Overview
This week I was going to talk about CI and CD. These are important parts of the AWS Developer associate exam – which we know from looking at the “Recommended Knowledge and Experience” on the exam page:
Ability to use a CI/CD pipeline to deploy applications on AWS
Ability to write code using AWS security best practices (e.g., not using secret and access keys in the code, instead using IAM roles)
It seems the right time to discuss this subject, as it builds on previous study goals we’ve set.
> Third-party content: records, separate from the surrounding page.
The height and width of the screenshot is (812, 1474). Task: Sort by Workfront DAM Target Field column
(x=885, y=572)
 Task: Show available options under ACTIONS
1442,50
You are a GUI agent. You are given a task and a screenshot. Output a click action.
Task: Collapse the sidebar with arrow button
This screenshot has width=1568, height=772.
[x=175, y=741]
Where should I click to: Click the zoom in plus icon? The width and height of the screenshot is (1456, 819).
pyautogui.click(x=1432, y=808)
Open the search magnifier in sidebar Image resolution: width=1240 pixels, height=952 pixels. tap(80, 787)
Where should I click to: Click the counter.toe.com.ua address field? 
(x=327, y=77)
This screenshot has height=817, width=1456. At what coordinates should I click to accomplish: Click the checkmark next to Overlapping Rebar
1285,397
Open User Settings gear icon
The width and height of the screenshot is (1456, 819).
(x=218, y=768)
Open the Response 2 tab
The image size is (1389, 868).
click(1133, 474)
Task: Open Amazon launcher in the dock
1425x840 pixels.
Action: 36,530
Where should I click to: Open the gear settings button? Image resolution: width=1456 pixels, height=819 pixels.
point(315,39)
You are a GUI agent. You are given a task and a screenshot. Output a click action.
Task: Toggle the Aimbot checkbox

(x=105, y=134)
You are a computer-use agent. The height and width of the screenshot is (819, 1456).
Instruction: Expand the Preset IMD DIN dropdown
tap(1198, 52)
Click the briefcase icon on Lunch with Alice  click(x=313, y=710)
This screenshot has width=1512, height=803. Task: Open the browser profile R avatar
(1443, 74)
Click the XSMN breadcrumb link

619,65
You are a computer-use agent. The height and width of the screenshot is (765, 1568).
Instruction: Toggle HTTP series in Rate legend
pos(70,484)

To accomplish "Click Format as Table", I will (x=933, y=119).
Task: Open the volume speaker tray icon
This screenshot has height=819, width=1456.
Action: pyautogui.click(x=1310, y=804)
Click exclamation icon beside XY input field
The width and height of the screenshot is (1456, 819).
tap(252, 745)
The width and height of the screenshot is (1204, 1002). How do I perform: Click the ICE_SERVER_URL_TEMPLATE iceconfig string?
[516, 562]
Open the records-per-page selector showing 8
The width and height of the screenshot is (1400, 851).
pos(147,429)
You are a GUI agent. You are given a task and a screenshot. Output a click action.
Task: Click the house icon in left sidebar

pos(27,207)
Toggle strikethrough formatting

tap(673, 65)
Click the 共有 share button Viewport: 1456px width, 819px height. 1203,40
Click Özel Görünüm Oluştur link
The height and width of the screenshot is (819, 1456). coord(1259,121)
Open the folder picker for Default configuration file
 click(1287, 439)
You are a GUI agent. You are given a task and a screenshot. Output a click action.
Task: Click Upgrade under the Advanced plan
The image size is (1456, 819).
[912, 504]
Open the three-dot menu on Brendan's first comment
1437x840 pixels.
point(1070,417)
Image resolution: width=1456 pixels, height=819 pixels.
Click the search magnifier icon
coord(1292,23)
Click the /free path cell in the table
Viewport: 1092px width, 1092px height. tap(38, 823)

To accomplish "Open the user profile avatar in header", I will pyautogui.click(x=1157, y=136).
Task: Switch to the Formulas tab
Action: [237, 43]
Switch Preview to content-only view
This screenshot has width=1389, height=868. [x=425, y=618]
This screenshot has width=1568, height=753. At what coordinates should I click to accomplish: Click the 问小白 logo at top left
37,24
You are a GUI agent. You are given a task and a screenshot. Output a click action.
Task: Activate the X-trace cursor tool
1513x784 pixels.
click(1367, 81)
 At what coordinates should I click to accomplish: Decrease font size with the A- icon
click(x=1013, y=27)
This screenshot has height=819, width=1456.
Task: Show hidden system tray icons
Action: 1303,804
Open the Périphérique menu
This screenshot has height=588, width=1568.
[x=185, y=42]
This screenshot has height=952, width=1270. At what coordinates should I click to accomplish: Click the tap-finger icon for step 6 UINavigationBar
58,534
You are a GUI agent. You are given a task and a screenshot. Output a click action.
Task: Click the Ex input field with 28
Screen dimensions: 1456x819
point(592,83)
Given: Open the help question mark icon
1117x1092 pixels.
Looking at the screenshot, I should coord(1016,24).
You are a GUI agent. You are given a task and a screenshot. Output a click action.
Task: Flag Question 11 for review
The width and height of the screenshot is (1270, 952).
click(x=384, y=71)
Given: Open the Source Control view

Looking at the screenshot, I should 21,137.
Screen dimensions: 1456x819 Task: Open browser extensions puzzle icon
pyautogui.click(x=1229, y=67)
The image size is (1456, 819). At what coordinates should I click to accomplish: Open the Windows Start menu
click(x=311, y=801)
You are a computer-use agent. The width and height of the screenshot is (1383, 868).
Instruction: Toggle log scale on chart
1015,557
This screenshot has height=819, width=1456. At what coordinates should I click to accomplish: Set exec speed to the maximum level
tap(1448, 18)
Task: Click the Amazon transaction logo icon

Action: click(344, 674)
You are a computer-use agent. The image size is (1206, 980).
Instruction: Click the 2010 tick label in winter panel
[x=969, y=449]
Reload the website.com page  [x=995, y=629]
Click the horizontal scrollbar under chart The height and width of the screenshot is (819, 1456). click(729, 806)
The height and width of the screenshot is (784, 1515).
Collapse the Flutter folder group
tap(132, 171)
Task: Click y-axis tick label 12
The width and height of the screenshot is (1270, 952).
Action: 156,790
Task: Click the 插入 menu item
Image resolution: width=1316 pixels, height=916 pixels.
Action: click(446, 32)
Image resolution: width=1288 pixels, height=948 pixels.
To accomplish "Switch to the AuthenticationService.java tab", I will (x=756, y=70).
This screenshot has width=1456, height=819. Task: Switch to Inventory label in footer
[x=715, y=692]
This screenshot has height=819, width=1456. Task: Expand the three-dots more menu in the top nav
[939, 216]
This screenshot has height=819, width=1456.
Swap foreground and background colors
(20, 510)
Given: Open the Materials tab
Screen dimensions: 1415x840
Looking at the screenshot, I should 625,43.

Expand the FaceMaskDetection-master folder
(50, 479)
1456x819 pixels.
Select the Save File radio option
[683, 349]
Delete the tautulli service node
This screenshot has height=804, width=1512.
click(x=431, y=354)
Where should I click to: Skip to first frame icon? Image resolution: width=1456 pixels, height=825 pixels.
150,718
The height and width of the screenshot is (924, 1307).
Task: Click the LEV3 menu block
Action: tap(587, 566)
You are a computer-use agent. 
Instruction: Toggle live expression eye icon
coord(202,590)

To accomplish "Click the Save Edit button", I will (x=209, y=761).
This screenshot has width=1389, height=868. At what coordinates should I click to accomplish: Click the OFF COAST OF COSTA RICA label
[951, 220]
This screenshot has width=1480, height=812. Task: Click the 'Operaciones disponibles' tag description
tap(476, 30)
If we think about where we’ve got to about deployments:
- API Gateway lets us stage deployments and cutting over to them is a ‘first class citizen’.
- Deployment types give us an abstraction of how we get ‘there’ when we think of concepts like ‘weighted routing’, ‘canary deployments’, blue green deployment and so on.
- Since we know about deployments themselves, we want to work out how to get there in automated fashion, with minimal human intervention – hence our CI/CD learning.
As ever the table of sections and resources and help are here to help you dive in.
CodeBuild
Let’s start with CodeBuild’s definition:
We can summarise CodeBuild very simply:
- Takes source from somewhere (that being S3, CodeCommit, Bitbucket etc)
- Uses an environment and a build spec together
- Produces an artefact.
Let’s look at the architecture a bit more. Understanding the collaboration between each service and CodeBuild lets you quickly get the high level view. If nothing else that’s useful for the breadth of knowledge needed for the exam. If you can understand this diagram from the concepts page, you’re well on your way.
CodeBuild 101
Since you can get this info direct from the AWS documentation, I’d rather ‘add value’ by helping you nail the essentials first. We’ll focus on the relationship between source code, the build project, and the build environment first. As ever I’ve given you a questions list to help your thinking along.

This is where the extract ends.